TASK INSTRUCTIONS
Render the listing from the line containing "Image resolution: width=750" through the end as a Markdown table with the columns Number and Record line, skipping blank lines. Omit the pictures.

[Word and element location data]
Begin
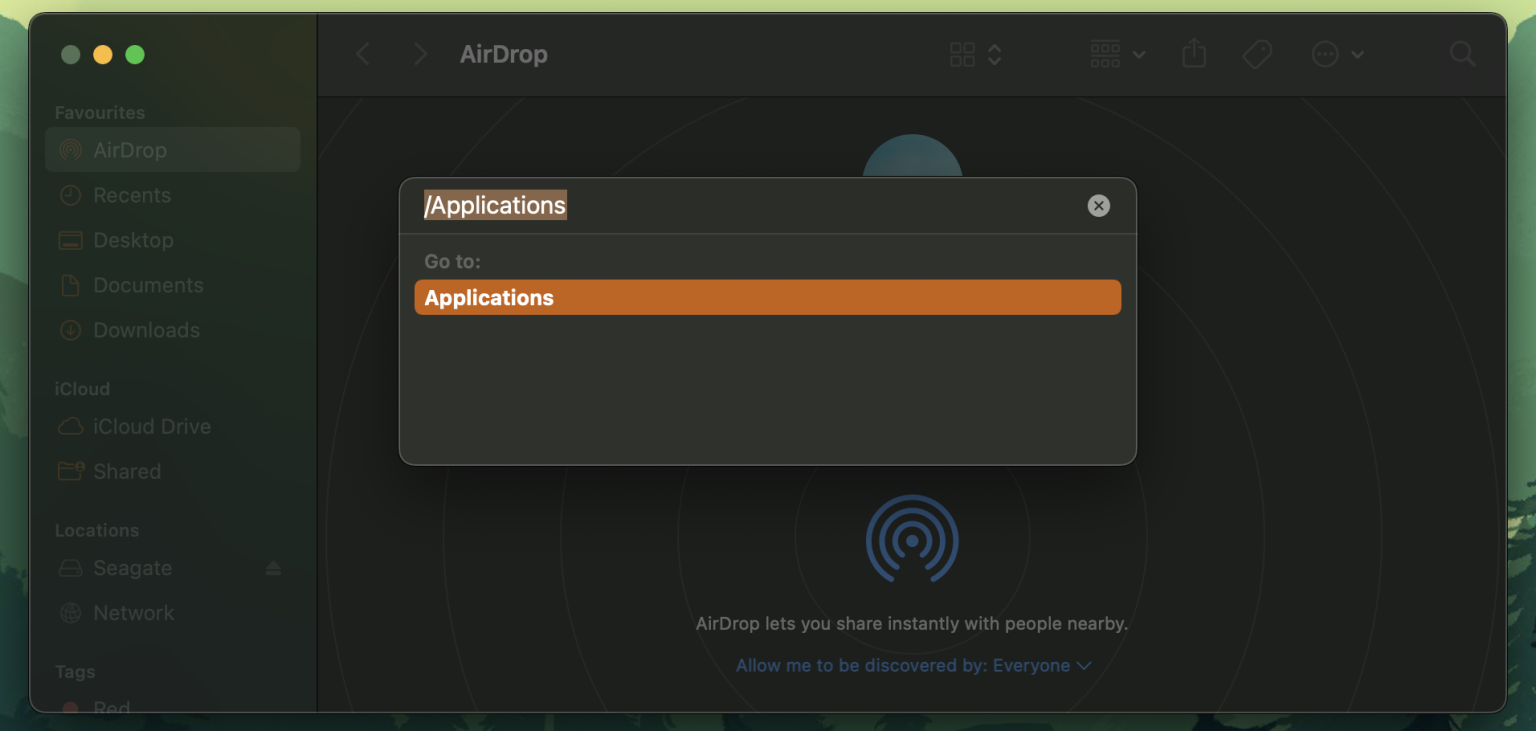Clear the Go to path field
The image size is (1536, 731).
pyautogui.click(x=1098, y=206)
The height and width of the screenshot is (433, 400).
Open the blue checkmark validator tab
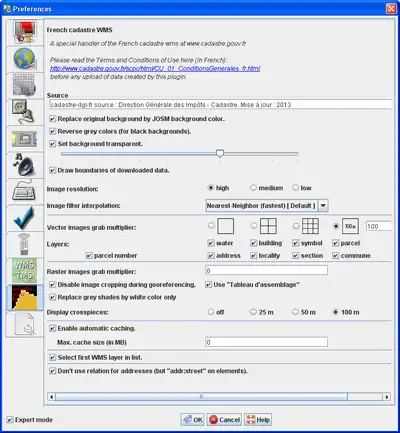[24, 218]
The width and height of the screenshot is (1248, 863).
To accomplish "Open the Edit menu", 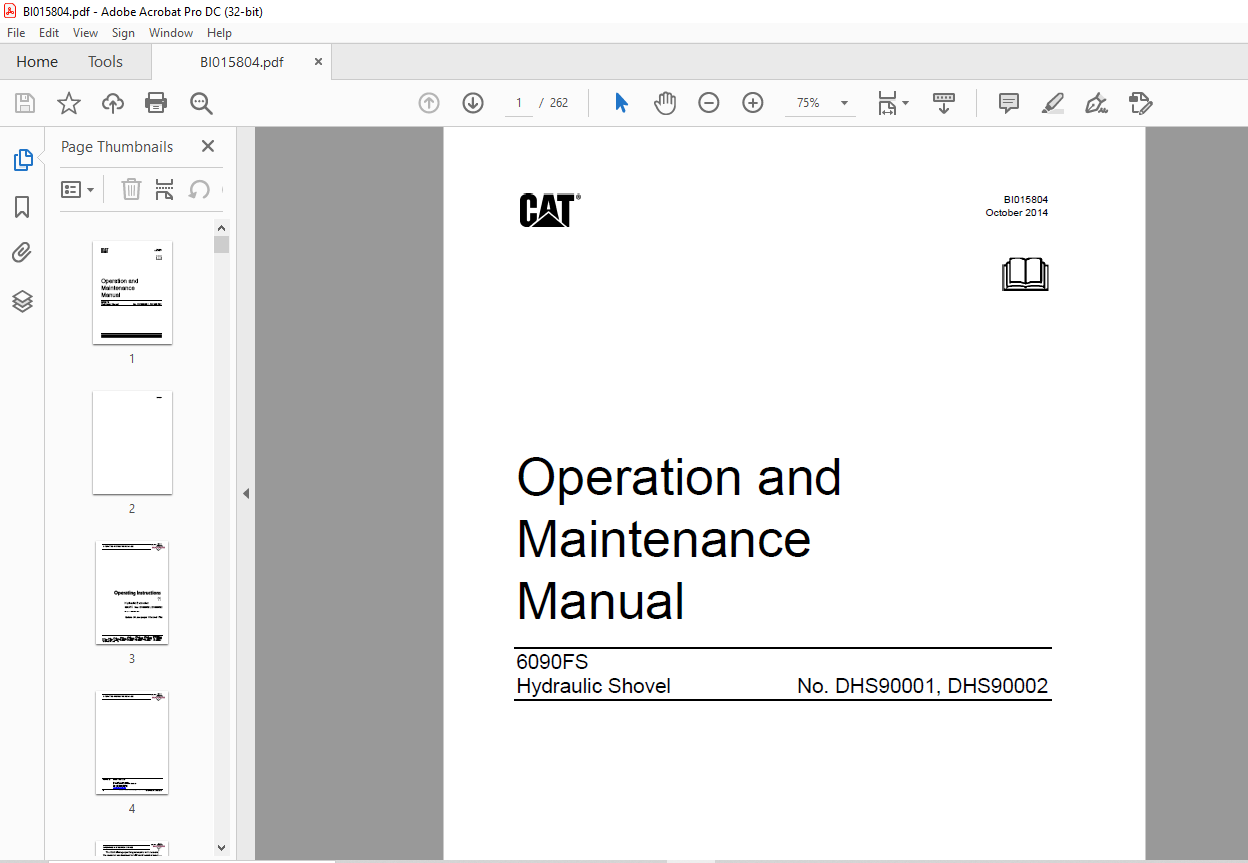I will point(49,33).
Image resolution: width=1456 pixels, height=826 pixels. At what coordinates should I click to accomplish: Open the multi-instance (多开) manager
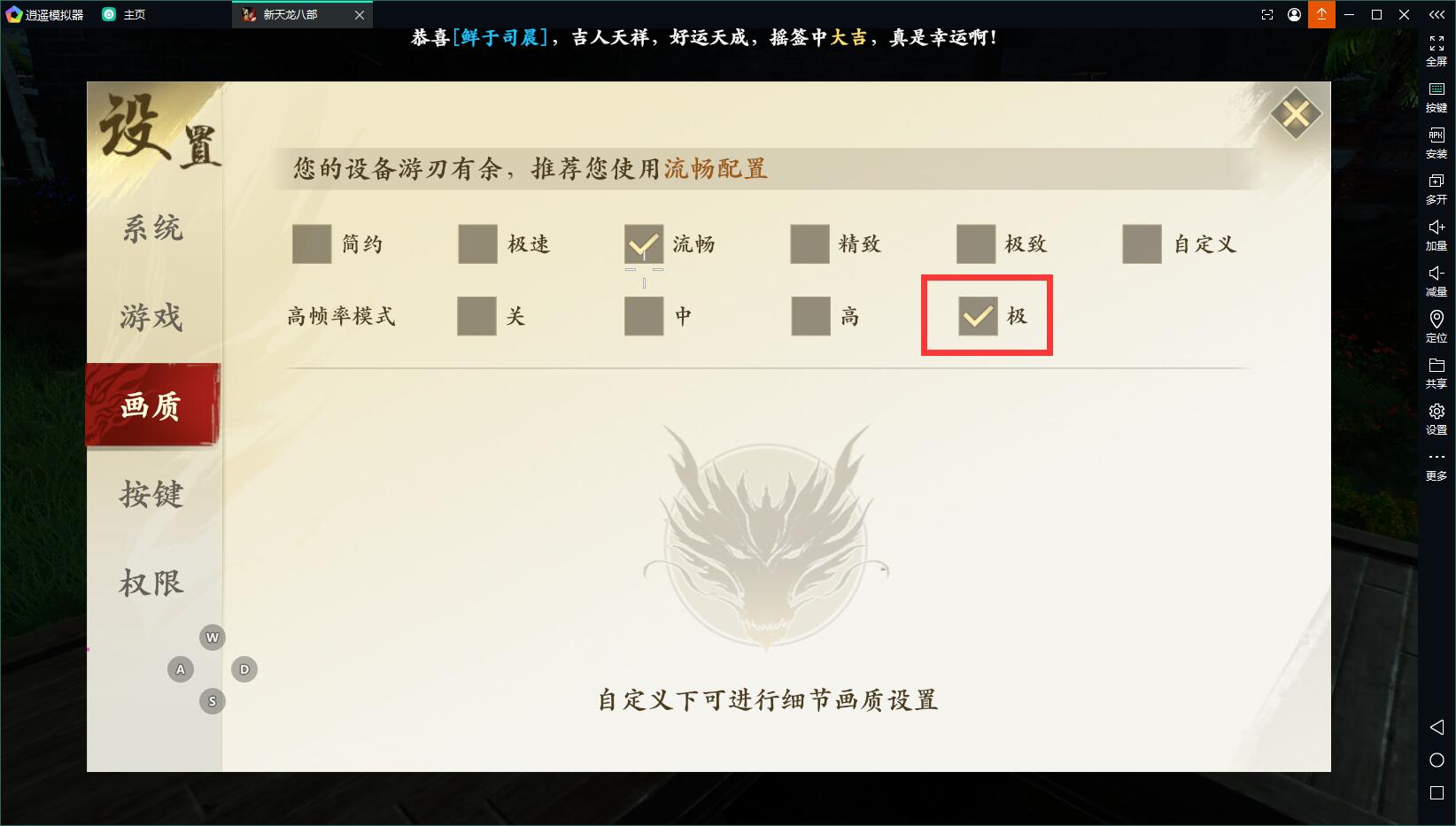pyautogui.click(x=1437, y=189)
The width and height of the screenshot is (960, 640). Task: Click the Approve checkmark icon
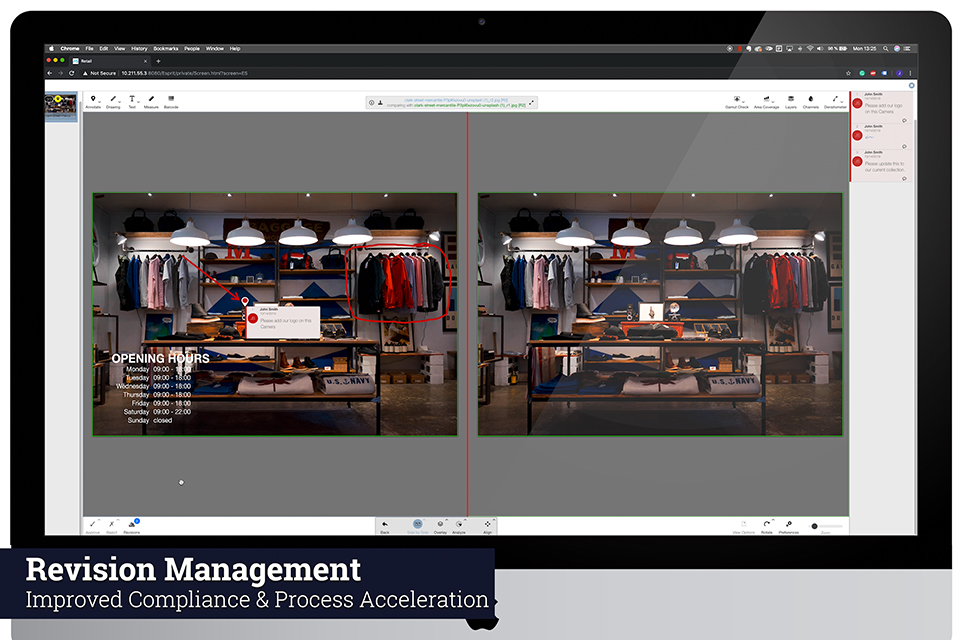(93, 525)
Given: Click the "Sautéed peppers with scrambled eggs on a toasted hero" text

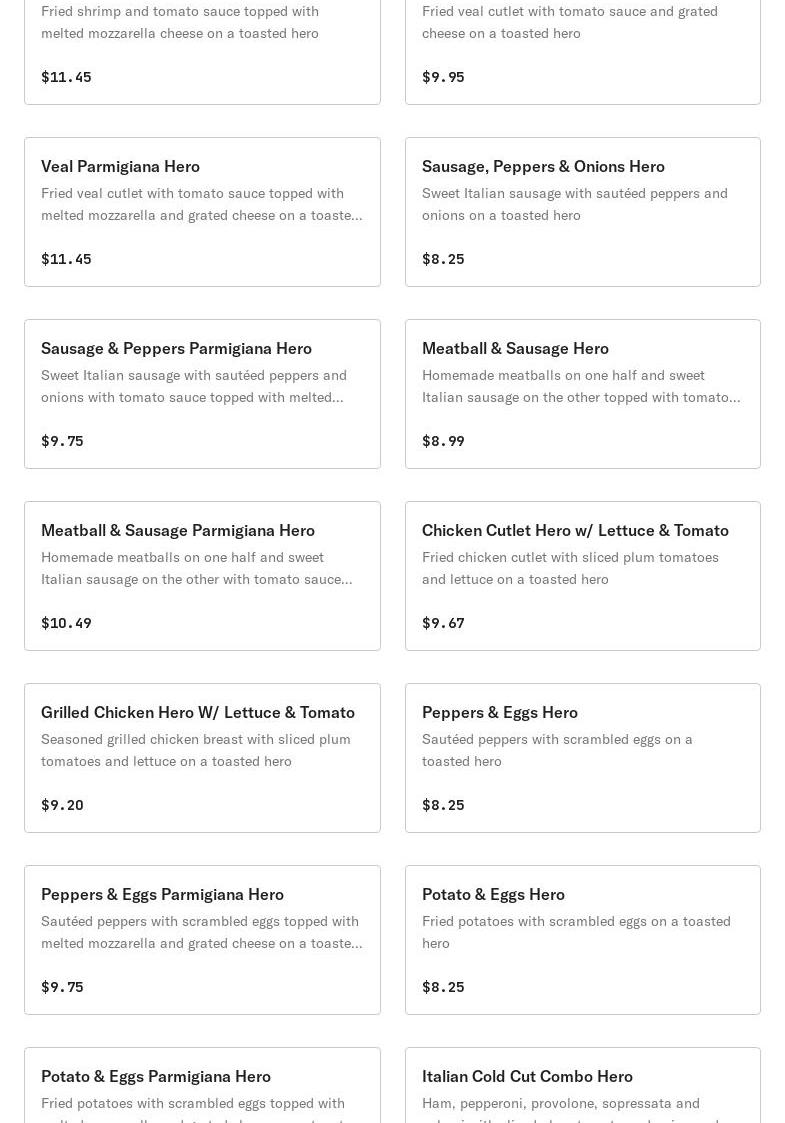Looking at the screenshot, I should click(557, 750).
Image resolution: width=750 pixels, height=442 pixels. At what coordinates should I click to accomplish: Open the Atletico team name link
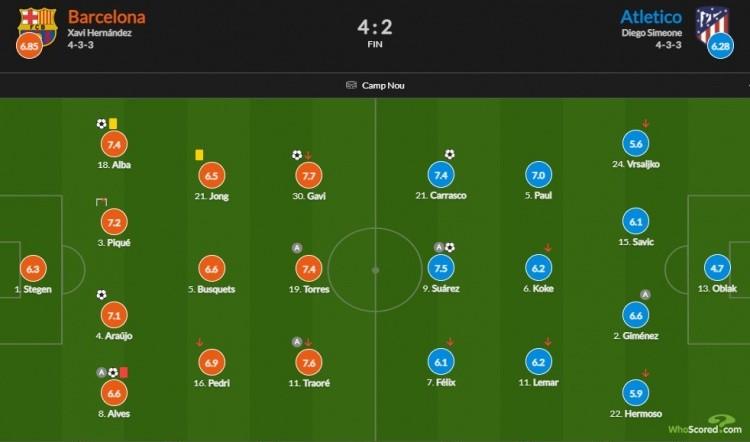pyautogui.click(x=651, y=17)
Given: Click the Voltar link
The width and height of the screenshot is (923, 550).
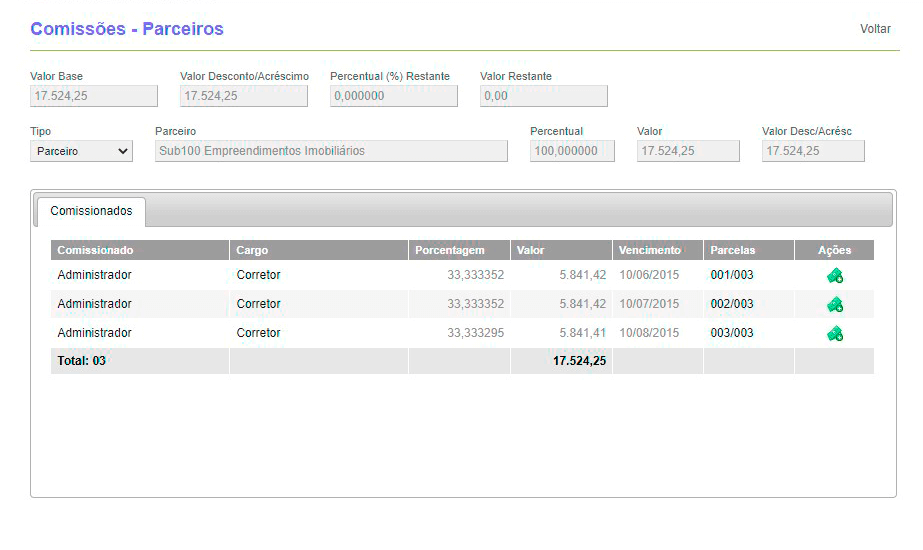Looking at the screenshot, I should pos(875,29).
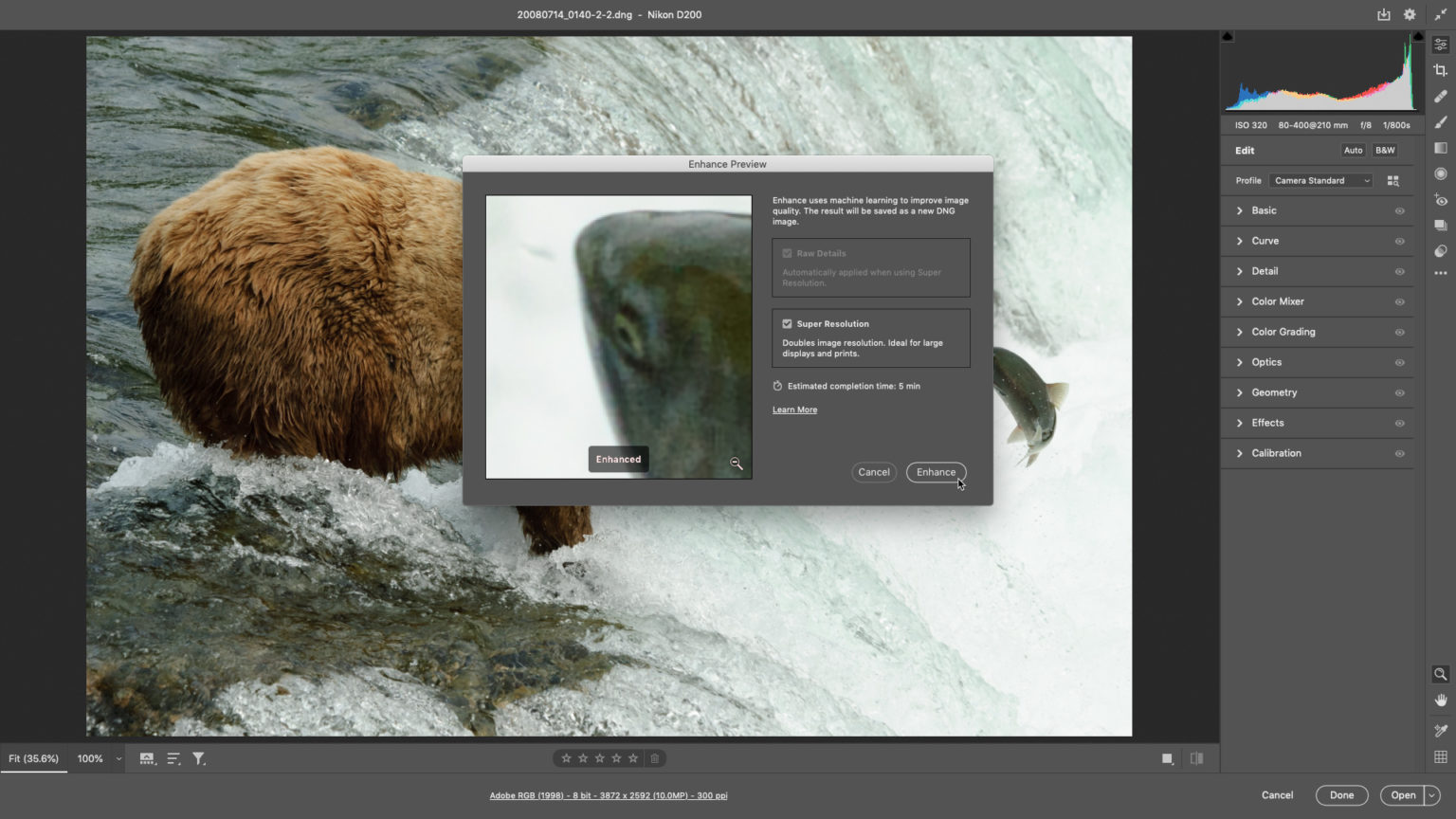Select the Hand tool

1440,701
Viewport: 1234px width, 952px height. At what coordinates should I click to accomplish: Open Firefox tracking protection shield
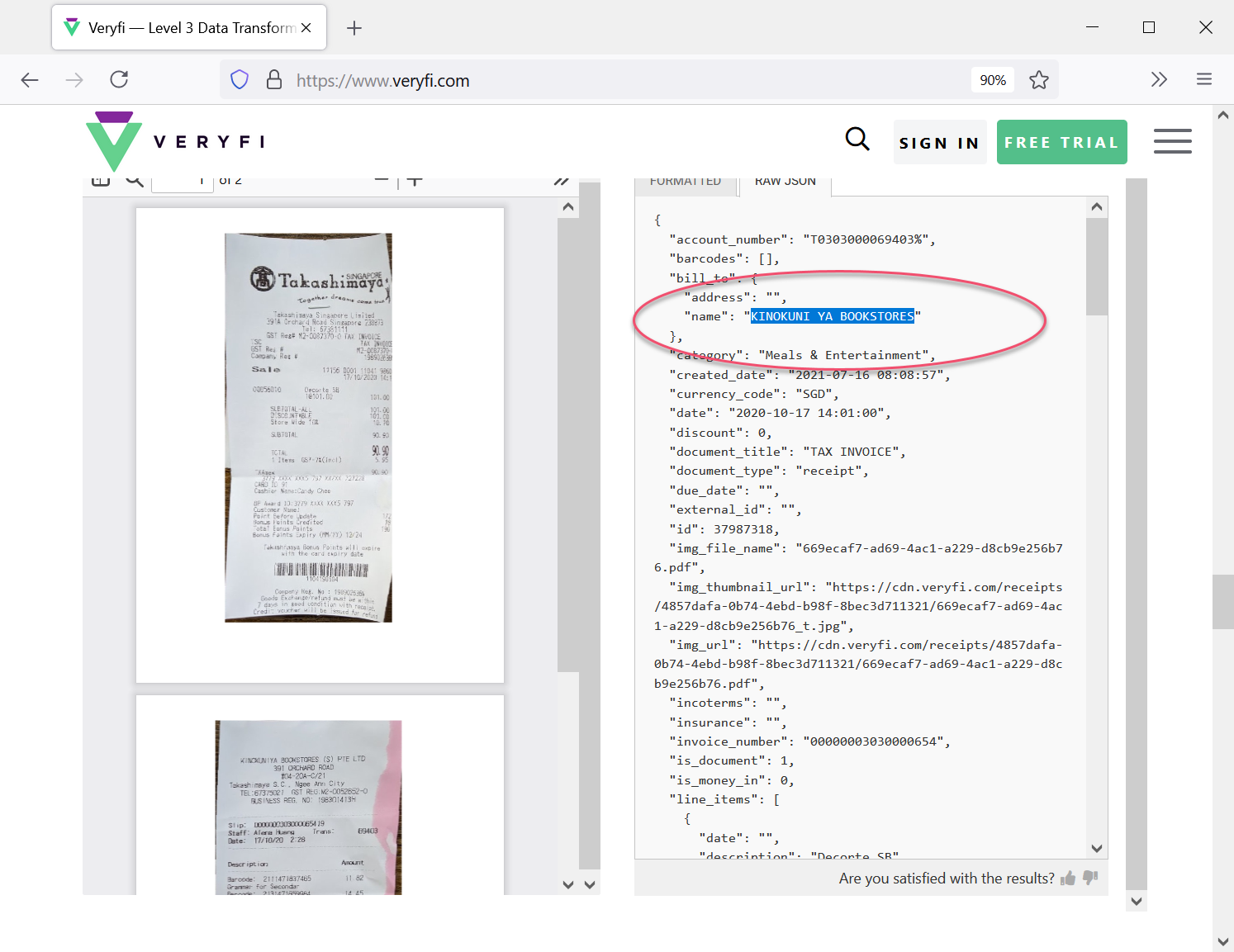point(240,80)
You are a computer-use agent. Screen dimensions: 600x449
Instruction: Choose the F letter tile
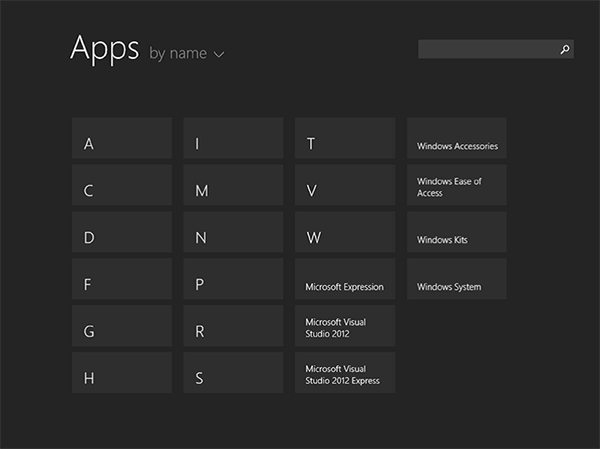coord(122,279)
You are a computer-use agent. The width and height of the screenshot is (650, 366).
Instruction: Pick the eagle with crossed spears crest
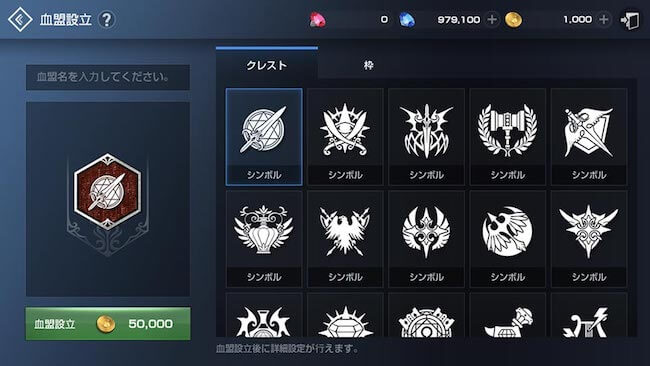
End
EXERCISE OUTPUT
| Number | Record line |
|---|---|
| 1 | Image resolution: width=750 pixels, height=442 pixels. At what coordinates should I click to accomplish: Open the Atletico team name link |
| 2 | pyautogui.click(x=651, y=17) |
| 3 | Given: Click the Voltar link |
| 4 | The width and height of the screenshot is (923, 550). |
| 5 | Looking at the screenshot, I should pos(875,29). |
| 6 | Select the Hand tool |
| 7 | 1440,701 |
| 8 | Viewport: 1234px width, 952px height. At what coordinates should I click to accomplish: Open Firefox tracking protection shield |
| 9 | point(240,80) |
| 10 | You are a computer-use agent. Screen dimensions: 600x449 |
| 11 | Instruction: Choose the F letter tile |
| 12 | coord(122,279) |
| 13 | You are a computer-use agent. The width and height of the screenshot is (650, 366). |
| 14 | Instruction: Pick the eagle with crossed spears crest |